Infectious diseases and antibiotic resistance are multifaceted global health challenges, the drivers and consequences of which are socially manifested. Single interventions e.g., evidence-based guidelines, better diagnostics, and new antibiotic agents do not account for the structural and social determinants of health. To optimise care, we must look at collective and individual behaviours. Socioeconomic and cultural inequities influence health-seeking and health-providing behaviours, impacting health outcomes. To deliver effective health for all we need to understand and address these inequities and their consequences. We need to identify communities and populations regardless of geography, who are most affected by infectious diseases and antibiotic resistance because: 1) their burden of infection is highest placing them at greatest risk of untreatable infections; 2) they do not have equitable access to disease prevention programmes vaccination and WASH; 3) they are often exposed to conditions that promote the emergence and spread of drug resistant infections and antibiotic resistance, including interrupted, inadequate, or inappropriate treatment, and dependence on antibiotics through informal routes without the need for a prescription.
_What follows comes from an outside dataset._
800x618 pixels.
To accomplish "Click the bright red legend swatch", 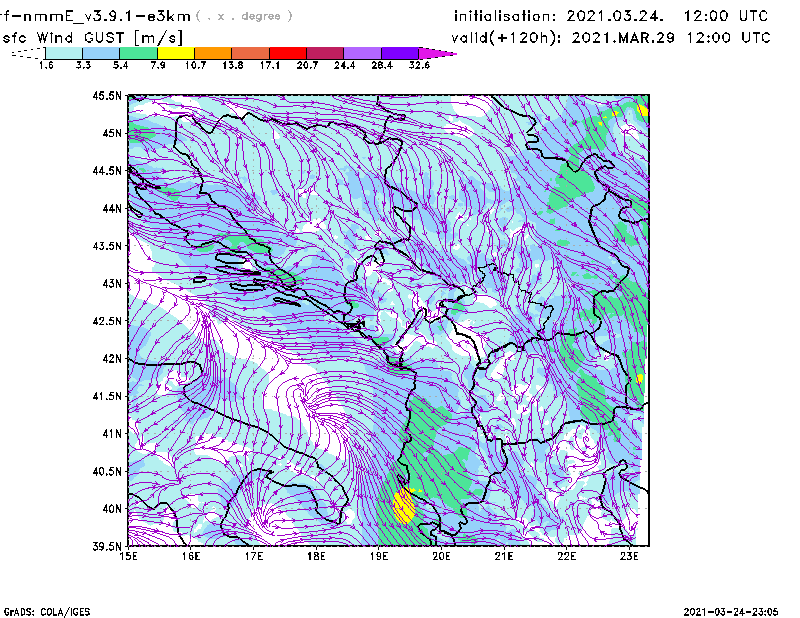I will tap(288, 52).
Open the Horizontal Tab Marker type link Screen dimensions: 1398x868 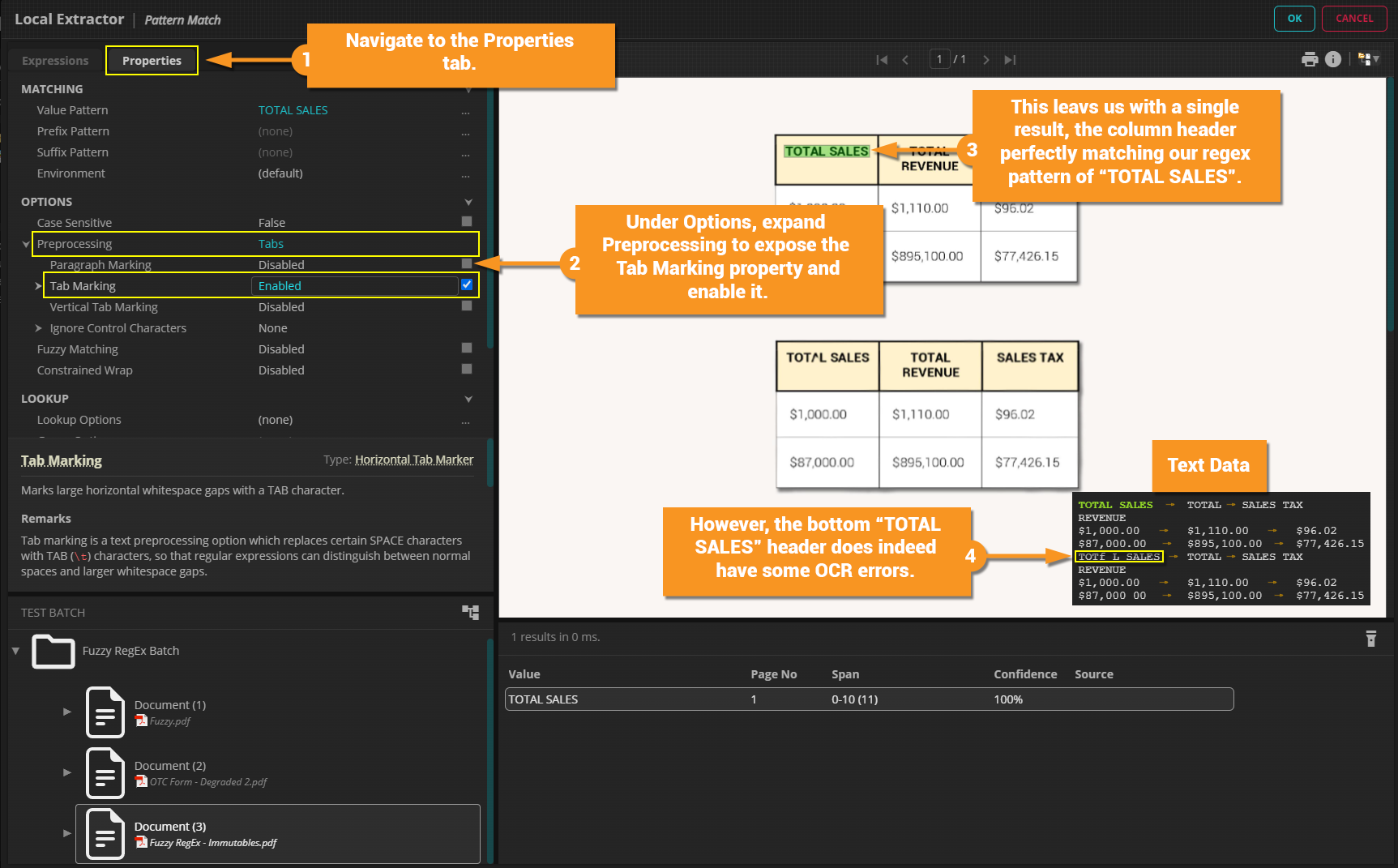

Critically we need to include both health-providing and health-seeking perspectives based on gender, race and other sources of marginalisation. The WHO report on tackling antibiotic resistance posed the following questions: Is the impact of antibiotic resistance the same for everyone? Do any groups in society face greater or different risks of exposure to antibiotic resistance or more challenges in accessing, providing, using and benefiting from the information, services and solutions to tackle AMR, including IPC? Leaving behind the siloed visions considering each inequality and its relationship with antibiotic resistance and drug resistant infections, we need to study how the multitude of social constructs, hierarchies and inequalities create axes of power which influence behaviours. World Health Day is about health for all. Much work is needed to understand how healthcare systems disempower those less advantaged due to their socioeconomic status, from seeking and providing optimised care. New strategies are needed to provide a mechanism for dismantling and reframing the structures (within political, societal, and healthcare systems) which obstruct those less privileged to have equitable access to health and healthcare.